The gateway function of the design is realised by a “greenhouse”-style glass box, which allows ample views and access to the park and garden beyond. The timber-clad building to the side, however, encourages visitors to linger in the area’s cafe and gift shop. Separated from the garden side by a wall made of Caithness slate, a biodiversity garden is ready for visitors to explore.

Pier Arts Centre, Orkney (2007)

An example of Northern Modernism, the Pier Arts Centre brings contemporary art to Stromness. The centre is made up of three buildings, with two parallel constructions extending from the street towards the sea. The original pier building containts the gallery’s collection, while the new building has ingeniously space-efficient temporary gallery spaces and various service areas.

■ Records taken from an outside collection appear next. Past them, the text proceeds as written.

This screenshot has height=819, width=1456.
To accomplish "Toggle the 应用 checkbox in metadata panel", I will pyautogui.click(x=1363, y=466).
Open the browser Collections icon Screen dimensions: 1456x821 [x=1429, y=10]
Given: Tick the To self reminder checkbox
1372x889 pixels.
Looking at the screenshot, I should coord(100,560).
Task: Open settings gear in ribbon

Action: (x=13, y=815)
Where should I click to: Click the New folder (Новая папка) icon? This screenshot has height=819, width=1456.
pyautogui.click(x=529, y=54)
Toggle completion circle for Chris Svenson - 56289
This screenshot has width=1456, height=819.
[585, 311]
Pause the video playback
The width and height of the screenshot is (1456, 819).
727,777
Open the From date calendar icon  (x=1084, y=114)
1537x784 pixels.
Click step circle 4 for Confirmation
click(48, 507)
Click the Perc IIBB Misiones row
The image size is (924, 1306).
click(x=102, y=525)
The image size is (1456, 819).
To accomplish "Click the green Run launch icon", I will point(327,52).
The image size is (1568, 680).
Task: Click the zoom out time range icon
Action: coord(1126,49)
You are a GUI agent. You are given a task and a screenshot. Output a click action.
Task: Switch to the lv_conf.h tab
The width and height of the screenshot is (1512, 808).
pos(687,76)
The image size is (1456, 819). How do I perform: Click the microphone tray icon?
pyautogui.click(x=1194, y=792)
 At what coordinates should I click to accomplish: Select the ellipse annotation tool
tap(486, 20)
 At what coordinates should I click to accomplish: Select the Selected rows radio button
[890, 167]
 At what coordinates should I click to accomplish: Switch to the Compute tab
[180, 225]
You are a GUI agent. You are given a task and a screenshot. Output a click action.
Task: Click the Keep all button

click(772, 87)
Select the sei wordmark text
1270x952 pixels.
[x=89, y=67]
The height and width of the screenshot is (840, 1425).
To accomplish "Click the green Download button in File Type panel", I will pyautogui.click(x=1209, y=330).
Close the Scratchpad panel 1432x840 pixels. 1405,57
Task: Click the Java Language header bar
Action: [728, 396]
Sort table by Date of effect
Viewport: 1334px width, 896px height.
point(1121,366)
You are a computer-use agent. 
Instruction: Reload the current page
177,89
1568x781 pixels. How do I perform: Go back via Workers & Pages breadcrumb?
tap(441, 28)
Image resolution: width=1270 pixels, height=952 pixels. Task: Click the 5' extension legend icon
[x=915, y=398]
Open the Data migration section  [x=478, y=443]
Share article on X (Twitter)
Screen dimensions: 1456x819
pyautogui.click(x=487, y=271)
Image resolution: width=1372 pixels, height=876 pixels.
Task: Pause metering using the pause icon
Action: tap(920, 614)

In reference to its traditional waterfront roots, the new building’s pitched roof acts as a focal point for the structure. The building is clad in black, making it a sobre response to the dun-coloured structures that surround the PAC. Black zinc beams with translucent glass break up some of the structure and allow light to percolate through.

Maggie’s Centre, Inverness (2006)

Like its sister building in Airdrie, the Highland Maggie’s Centre provides support and assistance for those affected by cancer, and the design of the building incorporated elements intended to make it a warm, homely and encouraging place to visit.

Architects Page\Park and landscape designer Charles Jencks used the theme of cell subdivision as a metaphor for the overall construction of the building, in order to blur the boundaries between internal and external spaces. Walls angle outwards towards a mount rather than inwards and are clad with green copper bands that loop around the building. These bands reflect the spiralling paths on the two landscape mounds immediately outside the building.

Maggie’s Inverness won the RIAS Andrew Doolan Award for Architecture in 2006.